-- Begin PROVIDED INFORMATION --
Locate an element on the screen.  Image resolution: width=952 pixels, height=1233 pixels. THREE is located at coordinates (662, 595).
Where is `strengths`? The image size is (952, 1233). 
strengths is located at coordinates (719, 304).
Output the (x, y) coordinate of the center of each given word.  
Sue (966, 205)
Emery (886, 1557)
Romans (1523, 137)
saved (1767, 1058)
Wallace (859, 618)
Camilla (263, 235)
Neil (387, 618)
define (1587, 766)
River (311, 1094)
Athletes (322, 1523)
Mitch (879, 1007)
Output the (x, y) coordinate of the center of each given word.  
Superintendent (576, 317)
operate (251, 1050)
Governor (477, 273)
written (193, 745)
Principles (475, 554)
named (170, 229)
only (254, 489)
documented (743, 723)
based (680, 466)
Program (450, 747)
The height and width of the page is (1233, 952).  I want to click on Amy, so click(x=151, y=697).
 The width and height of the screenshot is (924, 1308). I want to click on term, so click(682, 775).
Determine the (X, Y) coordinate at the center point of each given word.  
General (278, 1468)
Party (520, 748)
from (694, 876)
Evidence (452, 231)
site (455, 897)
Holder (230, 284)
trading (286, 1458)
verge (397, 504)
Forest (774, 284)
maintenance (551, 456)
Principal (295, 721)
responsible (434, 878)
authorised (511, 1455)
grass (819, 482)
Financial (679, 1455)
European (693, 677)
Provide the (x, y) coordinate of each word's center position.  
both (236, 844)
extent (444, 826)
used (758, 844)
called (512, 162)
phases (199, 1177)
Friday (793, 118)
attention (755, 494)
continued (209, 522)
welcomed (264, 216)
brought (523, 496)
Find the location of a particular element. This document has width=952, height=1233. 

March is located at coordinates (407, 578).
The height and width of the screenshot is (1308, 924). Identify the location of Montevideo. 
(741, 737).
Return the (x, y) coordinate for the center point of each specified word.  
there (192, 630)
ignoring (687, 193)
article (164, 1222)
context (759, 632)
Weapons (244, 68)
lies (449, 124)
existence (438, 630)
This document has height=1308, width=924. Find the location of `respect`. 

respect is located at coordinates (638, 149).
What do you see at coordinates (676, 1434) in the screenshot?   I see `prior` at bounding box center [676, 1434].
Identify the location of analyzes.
-- End PROVIDED INFORMATION --
WHAT THE TASK REQUIRES - Convert each line of the items above into a JSON list of strings, one string per line, omitting blank lines.

THE ANSWER -
[
  "Locate an element on the screen.  Image resolution: width=952 pixels, height=1233 pixels. THREE is located at coordinates (662, 595).",
  "Where is `strengths`? The image size is (952, 1233). ",
  "strengths is located at coordinates (719, 304).",
  "Output the (x, y) coordinate of the center of each given word.  ",
  "Sue (966, 205)",
  "Emery (886, 1557)",
  "Romans (1523, 137)",
  "saved (1767, 1058)",
  "Wallace (859, 618)",
  "Camilla (263, 235)",
  "Neil (387, 618)",
  "define (1587, 766)",
  "River (311, 1094)",
  "Athletes (322, 1523)",
  "Mitch (879, 1007)",
  "Output the (x, y) coordinate of the center of each given word.  ",
  "Superintendent (576, 317)",
  "operate (251, 1050)",
  "Governor (477, 273)",
  "written (193, 745)",
  "Principles (475, 554)",
  "named (170, 229)",
  "only (254, 489)",
  "documented (743, 723)",
  "based (680, 466)",
  "Program (450, 747)",
  "The height and width of the page is (1233, 952).  I want to click on Amy, so click(x=151, y=697).",
  " The width and height of the screenshot is (924, 1308). I want to click on term, so click(682, 775).",
  "Determine the (X, Y) coordinate at the center point of each given word.  ",
  "General (278, 1468)",
  "Party (520, 748)",
  "from (694, 876)",
  "Evidence (452, 231)",
  "site (455, 897)",
  "Holder (230, 284)",
  "trading (286, 1458)",
  "verge (397, 504)",
  "Forest (774, 284)",
  "maintenance (551, 456)",
  "Principal (295, 721)",
  "responsible (434, 878)",
  "authorised (511, 1455)",
  "grass (819, 482)",
  "Financial (679, 1455)",
  "European (693, 677)",
  "Provide the (x, y) coordinate of each word's center position.  ",
  "both (236, 844)",
  "extent (444, 826)",
  "used (758, 844)",
  "called (512, 162)",
  "phases (199, 1177)",
  "Friday (793, 118)",
  "attention (755, 494)",
  "continued (209, 522)",
  "welcomed (264, 216)",
  "brought (523, 496)",
  "Find the location of a particular element. This document has width=952, height=1233. ",
  "March is located at coordinates (407, 578).",
  "The height and width of the screenshot is (1308, 924). Identify the location of Montevideo. ",
  "(741, 737).",
  "Return the (x, y) coordinate for the center point of each specified word.  ",
  "there (192, 630)",
  "ignoring (687, 193)",
  "article (164, 1222)",
  "context (759, 632)",
  "Weapons (244, 68)",
  "lies (449, 124)",
  "existence (438, 630)",
  "This document has height=1308, width=924. Find the location of `respect`. ",
  "respect is located at coordinates (638, 149).",
  "What do you see at coordinates (676, 1434) in the screenshot?   I see `prior` at bounding box center [676, 1434].",
  "Identify the location of analyzes."
]